Experts know that a beautiful layer cake starts with professional-looking cake layers. Proper pan prep ensures that the cakes won’t stick after baking. Grease the pans thoroughly and cut out parchment circles to line the pan bottoms. For extra insurance, you can also grease the parchment and flour the pans. It may sound like a lot, but it will give you clean-looking cake layers.
For layer-cake batter, we favor the reverse-creaming method, which results in velvety, flat-topped baked layers. Divide the batter evenly between the pans so your layers will look symmetrical when sliced and served. Tap the filled pans on the counter to release air bubbles that could cause tunnels in the cake. Bake them on the middle rack and rotate them halfway through baking to ensure evenly colored and baked layers.
Thorough cooling on a wire rack before assembly is vital for a cake that’s not soggy. If your layers do dome in the oven, you can use a serrated knife to gently slice with a sawing motion to remove the domed portion from each layer. Gently brush off any loose crumbs that might mar your filling, frosting, or glaze. To fill between the layers, dollop the correct portion into the center of the layer and use an offset spatula to spread it evenly all the way to the edges. Top with another layer, pressing gently so it adheres without squeezing the filling out the sides or compressing the cake.
To glaze a layer cake, set it on a wire rack set into a rimmed baking
sheet. This allows you to evenly coat the cake without excess glaze making a mess. To frost a cake, place strips of parchment paper under the edges of the cake. Once the cake is frosted, slide out and discard the parchment for a neat presentation. Whether glazing or frosting, cover the top first, then attend to the sides. Pressing decorations, like sliced nuts or toasted coconut, into the sides is one of our favorite tricks for making a layer cake look professional while hiding any imperfections.
1 Prepare cake pans by greasing them and lining bottoms with parchment paper circles.
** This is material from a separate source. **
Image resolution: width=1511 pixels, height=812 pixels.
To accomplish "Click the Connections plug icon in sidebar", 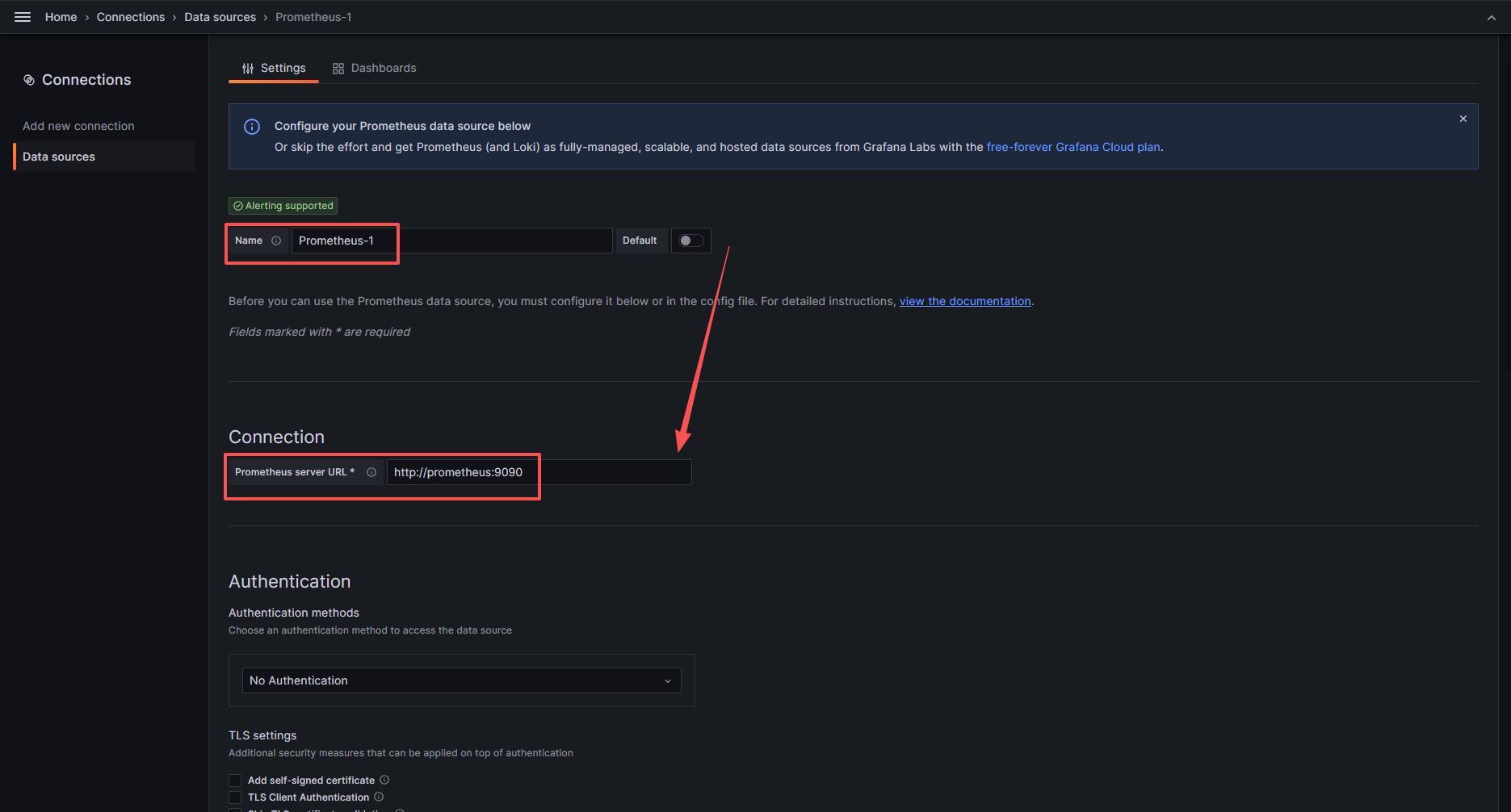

2 Make cake batter using reverse-creaming method.
3 Divide batter evenly among pans; smooth tops with silicone spatula. Bake until light golden and toothpick inserted in centers comes out clean, rotating pans halfway through baking. Let cakes cool briefly in pans, then remove cakes from pans to finish cooling.
4 Place 1 cake layer on wire rack in rimmed baking sheet (if glazing) or plate (if frosting). Spread half of filling evenly over cake. Top with second layer, then spread remaining filling evenly over top. Top with third layer.
5 If glazing, pour glaze evenly over top and sides of cake and let sit until glaze is nearly set before adding decorations. If frosting, spread frosting evenly over top and sides.
6 Gently press decorations onto sides or arrange on top of cake. If needed, using two large spatulas, transfer cake to serving plate.